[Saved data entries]
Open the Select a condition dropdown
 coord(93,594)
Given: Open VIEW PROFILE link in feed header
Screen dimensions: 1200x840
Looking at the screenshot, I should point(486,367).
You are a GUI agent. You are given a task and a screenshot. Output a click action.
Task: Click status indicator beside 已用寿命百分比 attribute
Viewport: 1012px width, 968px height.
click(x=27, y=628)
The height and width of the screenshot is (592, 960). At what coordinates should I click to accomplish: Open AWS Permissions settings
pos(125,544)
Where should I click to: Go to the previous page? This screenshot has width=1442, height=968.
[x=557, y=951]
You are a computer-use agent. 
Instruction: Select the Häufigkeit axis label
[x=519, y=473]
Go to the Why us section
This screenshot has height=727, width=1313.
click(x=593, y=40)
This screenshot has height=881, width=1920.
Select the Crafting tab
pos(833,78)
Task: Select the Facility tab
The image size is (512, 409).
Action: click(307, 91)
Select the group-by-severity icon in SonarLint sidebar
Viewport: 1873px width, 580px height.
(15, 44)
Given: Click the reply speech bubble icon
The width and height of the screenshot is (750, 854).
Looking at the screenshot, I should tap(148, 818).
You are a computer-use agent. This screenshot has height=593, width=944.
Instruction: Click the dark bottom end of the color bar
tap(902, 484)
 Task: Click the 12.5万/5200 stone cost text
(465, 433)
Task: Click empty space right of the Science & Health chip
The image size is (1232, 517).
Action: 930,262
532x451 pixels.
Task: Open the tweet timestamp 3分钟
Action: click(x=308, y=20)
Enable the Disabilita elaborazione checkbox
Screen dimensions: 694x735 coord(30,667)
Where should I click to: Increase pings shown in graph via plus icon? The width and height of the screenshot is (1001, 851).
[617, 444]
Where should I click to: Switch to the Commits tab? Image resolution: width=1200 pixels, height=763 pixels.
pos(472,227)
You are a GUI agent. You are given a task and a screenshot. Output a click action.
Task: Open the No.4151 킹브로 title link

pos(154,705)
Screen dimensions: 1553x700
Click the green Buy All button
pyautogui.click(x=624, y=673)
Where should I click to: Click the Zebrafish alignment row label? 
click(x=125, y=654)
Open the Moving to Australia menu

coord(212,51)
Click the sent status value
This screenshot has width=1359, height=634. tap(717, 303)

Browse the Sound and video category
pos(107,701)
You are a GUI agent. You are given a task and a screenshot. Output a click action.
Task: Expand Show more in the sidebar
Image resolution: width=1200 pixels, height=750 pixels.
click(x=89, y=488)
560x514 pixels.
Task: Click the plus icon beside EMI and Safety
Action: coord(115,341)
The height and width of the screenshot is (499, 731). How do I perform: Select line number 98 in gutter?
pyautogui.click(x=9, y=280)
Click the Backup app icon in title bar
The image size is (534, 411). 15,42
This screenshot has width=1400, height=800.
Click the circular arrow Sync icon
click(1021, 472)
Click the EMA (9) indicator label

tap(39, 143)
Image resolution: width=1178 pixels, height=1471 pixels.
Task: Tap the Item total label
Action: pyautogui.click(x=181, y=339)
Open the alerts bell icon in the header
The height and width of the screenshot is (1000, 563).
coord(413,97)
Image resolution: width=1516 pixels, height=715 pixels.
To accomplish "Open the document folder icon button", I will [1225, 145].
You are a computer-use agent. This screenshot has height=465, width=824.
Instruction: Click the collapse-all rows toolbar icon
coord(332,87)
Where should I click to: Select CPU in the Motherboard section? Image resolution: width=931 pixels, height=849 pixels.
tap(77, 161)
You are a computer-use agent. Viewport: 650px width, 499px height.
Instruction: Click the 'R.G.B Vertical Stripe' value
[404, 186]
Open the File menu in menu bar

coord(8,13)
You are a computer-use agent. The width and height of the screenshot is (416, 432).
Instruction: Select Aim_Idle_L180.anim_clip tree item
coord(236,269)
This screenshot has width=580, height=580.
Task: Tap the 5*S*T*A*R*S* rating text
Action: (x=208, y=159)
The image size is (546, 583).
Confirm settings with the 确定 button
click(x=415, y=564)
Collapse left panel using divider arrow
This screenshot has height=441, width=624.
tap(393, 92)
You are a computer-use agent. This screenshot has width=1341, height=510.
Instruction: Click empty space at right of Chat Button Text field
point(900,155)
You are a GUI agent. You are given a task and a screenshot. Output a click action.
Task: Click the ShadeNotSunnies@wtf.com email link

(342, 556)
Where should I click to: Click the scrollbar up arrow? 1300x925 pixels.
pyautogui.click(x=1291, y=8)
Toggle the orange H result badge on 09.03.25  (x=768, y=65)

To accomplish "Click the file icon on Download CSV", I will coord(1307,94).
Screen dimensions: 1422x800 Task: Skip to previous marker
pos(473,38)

> _Work to be completed_: What is wanted is the number of lines holding "header" in the entries. Nothing else should be given.

> _Written answer_: 2